▸ WORK TO COMPLETE
Needed from the data below: every line from the one with "Task: Click the" up to and including the one with "The height and width of the screenshot is (691, 1005).", repeated exactly and with nothing else.

▸ DATA

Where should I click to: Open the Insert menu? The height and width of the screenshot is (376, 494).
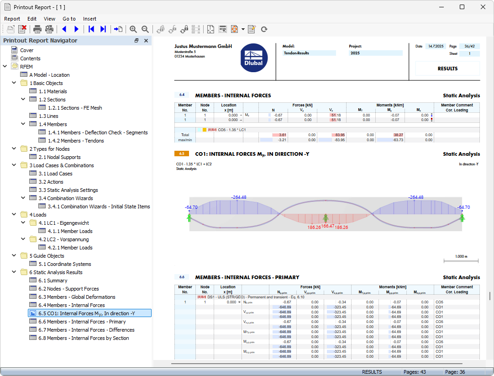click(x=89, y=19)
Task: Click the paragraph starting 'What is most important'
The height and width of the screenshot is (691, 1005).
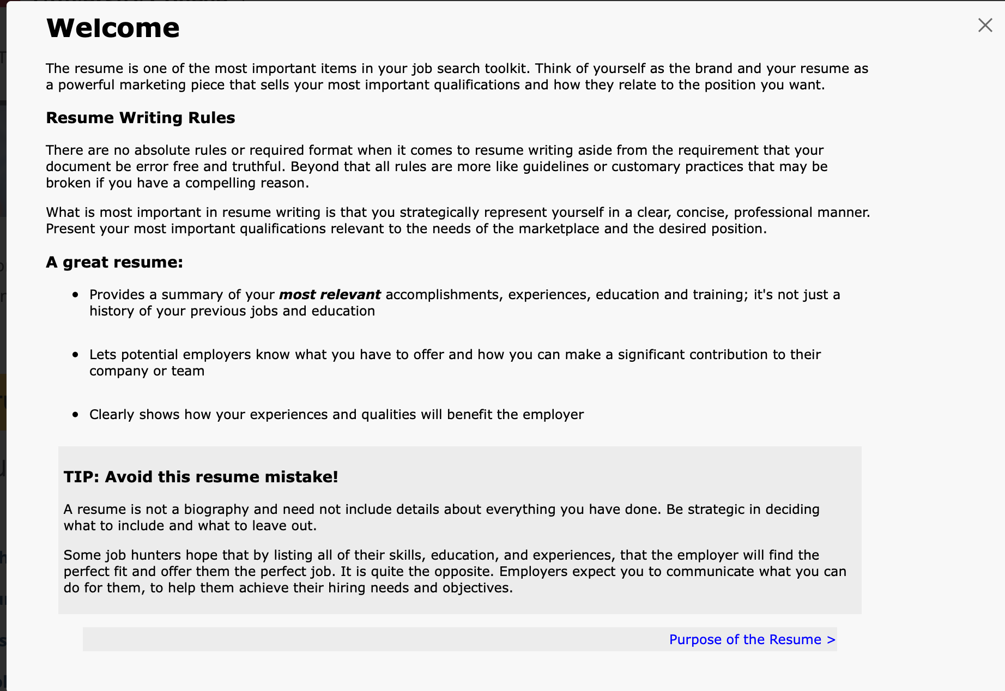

--

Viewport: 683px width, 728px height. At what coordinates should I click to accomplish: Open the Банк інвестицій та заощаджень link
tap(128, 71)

▸ REPLY TO THE TASK
Task: Click the paragraph starting 'What is most important'
The height and width of the screenshot is (691, 1005).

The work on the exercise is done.